Hülasa, öncelikle gelenek kavramının zihnimizde netleşmesi gerekiyor. Geleneğe dönmek ani bir u dönüşü ile gerçekleşecek bir manevra değildir. Gelenek yalnızca şiir yazarken, söylerken uğranılacak bir eskici, antikacı dükkânı da değildir.
2- Gelenek, belki de biçimden öte içerdiği anlam itibariyle ele alınması gereken bir kavram. En azından bugünden bakınca böyle bir düşünceye ulaşıyoruz. Acaba öyle mi diye de sormak istiyorum? Sizce geleneği belirleyen, formel yapı mı, sözün işaret ettiği anlam mı? Yahut kullanılan dil ve semboller mi?
Yine öncelikle düşünce tarzı olduğunu söylemek zorundayım elbette bunun devamında anlam gelmeli. Dil ve semboller sadece düşüncede sadece bir vasıtadır ancak dilin ve sembollerin aleladeliği anlamına gelmez. En güzel mana en güzel libas ile takdim edilmeli eğer bu yapılamıyorsa manayı paçavralara büründürmenin lüzumu yoktur.
3- Gelenek üzerine konuşunca, hemen tasavvuf kavramı da gündeme geliyor. Tasavvufun geleneksel form içerisindeki yerini nasıl izah edebiliriz? Çağdaş şair tasavvufi birikimden nasıl yararlanacak? Bir yol haritası çizmek mümkün mü?

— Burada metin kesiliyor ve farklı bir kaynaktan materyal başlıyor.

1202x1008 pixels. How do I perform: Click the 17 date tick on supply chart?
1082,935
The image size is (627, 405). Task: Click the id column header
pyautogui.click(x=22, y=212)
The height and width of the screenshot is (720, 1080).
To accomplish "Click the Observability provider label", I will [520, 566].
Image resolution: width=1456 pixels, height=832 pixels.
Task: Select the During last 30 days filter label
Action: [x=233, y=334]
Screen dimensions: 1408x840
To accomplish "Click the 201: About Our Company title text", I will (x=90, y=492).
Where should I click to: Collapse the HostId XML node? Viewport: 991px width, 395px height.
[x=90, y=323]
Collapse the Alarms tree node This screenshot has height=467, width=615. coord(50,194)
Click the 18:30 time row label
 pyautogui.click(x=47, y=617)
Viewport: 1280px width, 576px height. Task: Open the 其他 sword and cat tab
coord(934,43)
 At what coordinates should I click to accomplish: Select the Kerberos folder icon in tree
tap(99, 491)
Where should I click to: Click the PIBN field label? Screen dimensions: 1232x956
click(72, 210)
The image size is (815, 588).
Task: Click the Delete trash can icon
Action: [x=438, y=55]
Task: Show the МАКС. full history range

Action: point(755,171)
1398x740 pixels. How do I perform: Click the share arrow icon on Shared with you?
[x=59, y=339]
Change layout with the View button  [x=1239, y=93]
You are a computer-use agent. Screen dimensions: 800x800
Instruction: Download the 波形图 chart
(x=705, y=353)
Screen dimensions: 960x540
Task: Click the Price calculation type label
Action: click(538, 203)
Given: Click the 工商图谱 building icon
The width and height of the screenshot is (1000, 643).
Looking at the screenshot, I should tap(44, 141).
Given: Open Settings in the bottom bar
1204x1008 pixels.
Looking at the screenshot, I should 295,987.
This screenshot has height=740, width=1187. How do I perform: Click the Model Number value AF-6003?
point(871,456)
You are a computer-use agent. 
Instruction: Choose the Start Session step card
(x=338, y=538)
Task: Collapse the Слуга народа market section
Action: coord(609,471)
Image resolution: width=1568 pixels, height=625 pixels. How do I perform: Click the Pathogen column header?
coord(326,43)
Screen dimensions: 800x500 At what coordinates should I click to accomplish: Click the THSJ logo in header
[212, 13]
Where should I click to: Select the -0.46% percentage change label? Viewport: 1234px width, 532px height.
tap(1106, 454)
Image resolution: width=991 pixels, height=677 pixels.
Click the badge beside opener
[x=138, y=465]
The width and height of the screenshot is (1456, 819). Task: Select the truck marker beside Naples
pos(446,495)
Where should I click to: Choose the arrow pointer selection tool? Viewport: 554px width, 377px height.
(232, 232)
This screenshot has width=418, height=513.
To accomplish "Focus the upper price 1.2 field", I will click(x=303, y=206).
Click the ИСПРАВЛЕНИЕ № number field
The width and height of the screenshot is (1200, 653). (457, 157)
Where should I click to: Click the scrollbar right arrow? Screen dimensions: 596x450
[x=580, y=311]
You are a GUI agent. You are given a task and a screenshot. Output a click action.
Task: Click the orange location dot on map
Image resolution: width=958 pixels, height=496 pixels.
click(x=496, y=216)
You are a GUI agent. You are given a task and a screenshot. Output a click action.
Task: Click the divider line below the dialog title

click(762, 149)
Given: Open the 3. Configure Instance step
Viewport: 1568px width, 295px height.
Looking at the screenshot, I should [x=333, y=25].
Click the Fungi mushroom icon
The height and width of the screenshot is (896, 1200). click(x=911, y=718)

Aslında baştan beri anlatmaya çalıştığım da bu zaten. Şairin dünyaya bakışı her insan gibi alelade olmaya başladığı andan itibaren gelenekle arasına açmaya başlar şair. Tasavvuf insanın eşyaya bakışını değiştirdiği için yeni bir dünyanın kapılarını aralar ona. Şair ya da sanatçı tasavvufun kazandırdığı bakış açısıyla eşyanın, kendisinin ve hissiyatının hakikatini görmeye, onu anlamlandırmaya çalışır. Bu çabanın ve sıkıntının içindeyken şairin çaldığı her kapı, baktığı her yüz, ona işaret edilen her yol, onun gelenekten faydalanması; vardığı her netice ise geleneği yeniden yorumlamasıdır diyebiliriz.